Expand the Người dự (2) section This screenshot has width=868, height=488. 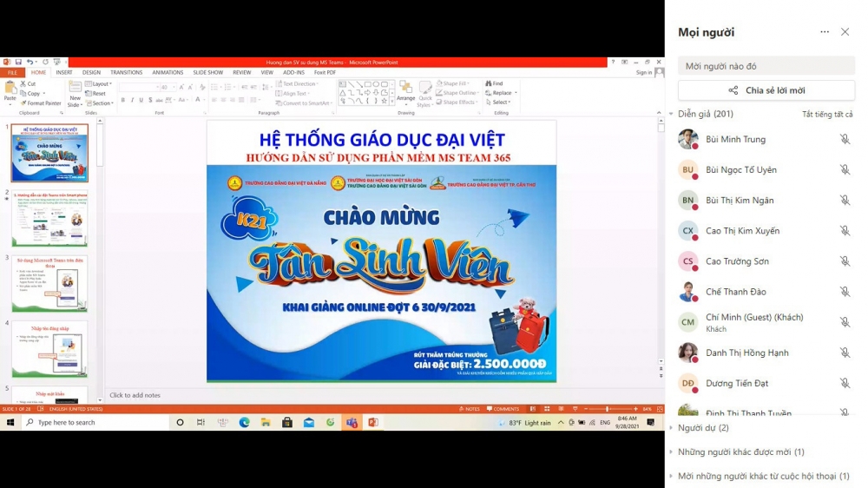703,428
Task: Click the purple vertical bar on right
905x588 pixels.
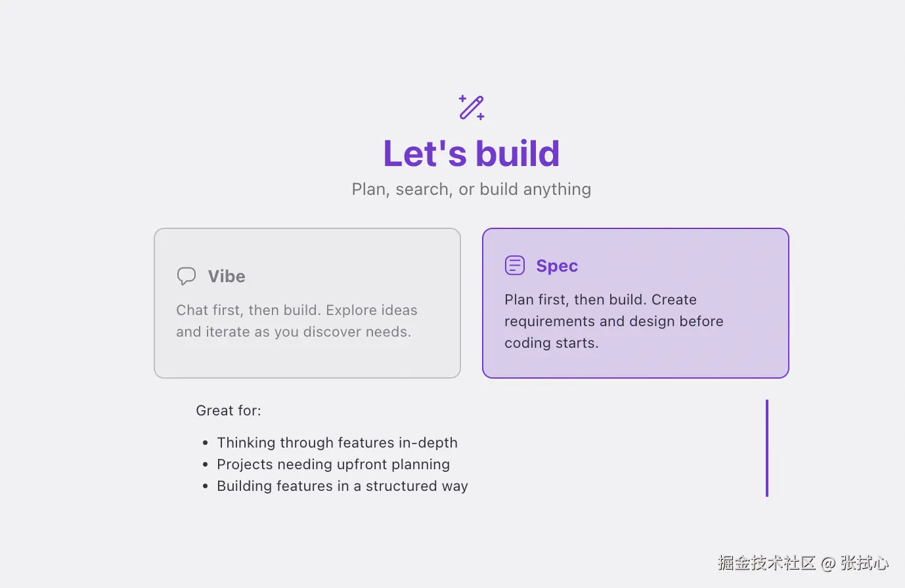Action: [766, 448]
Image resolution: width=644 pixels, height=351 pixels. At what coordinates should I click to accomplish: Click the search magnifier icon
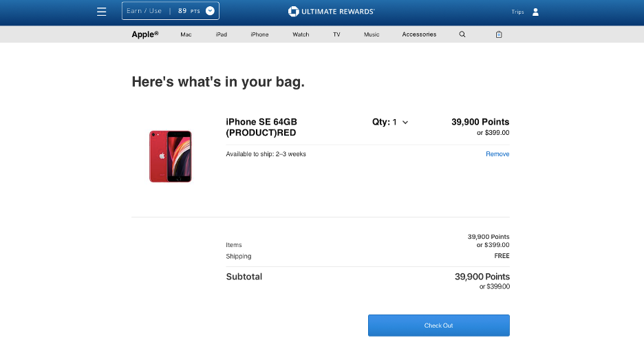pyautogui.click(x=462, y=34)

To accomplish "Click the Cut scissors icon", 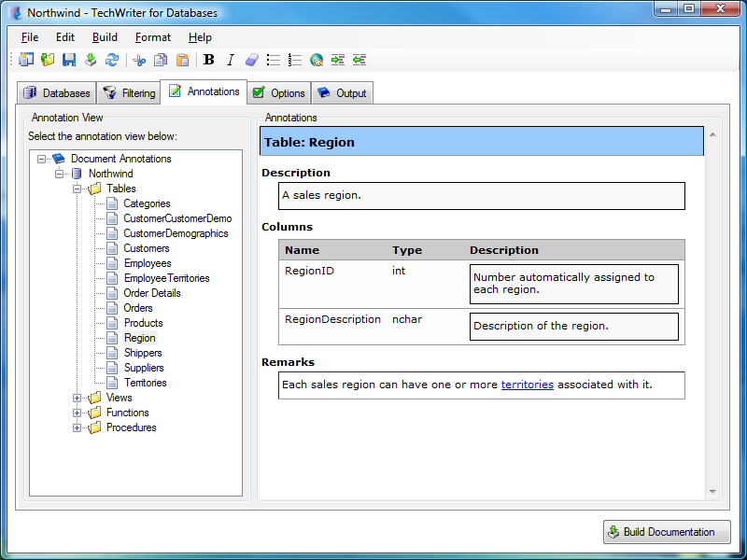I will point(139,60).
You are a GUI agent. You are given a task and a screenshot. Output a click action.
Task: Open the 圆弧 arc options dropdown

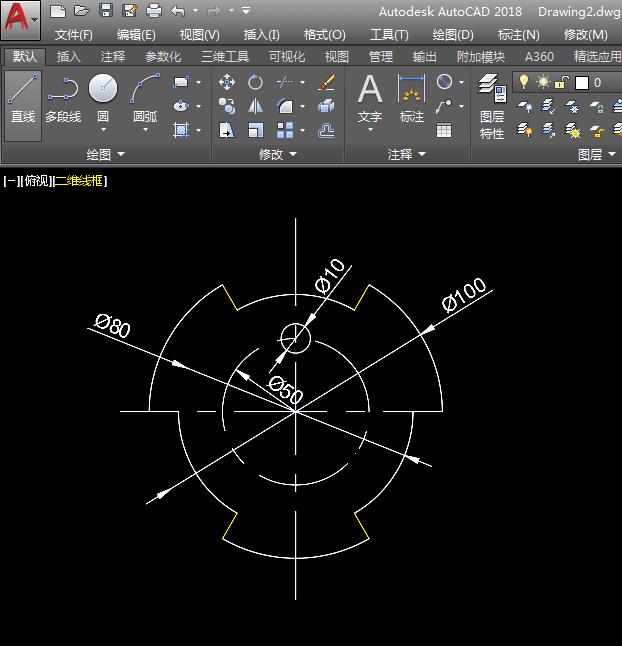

——

(Activity): Write each line exactly as it appears, from the line that holds "You are a GUI" through the closing line of the data above, and leave every picture out.

(Result for this task):
You are a GUI agent. You are given a task and a screenshot. Output a click action.
Task: Open the 圆弧 arc options dropdown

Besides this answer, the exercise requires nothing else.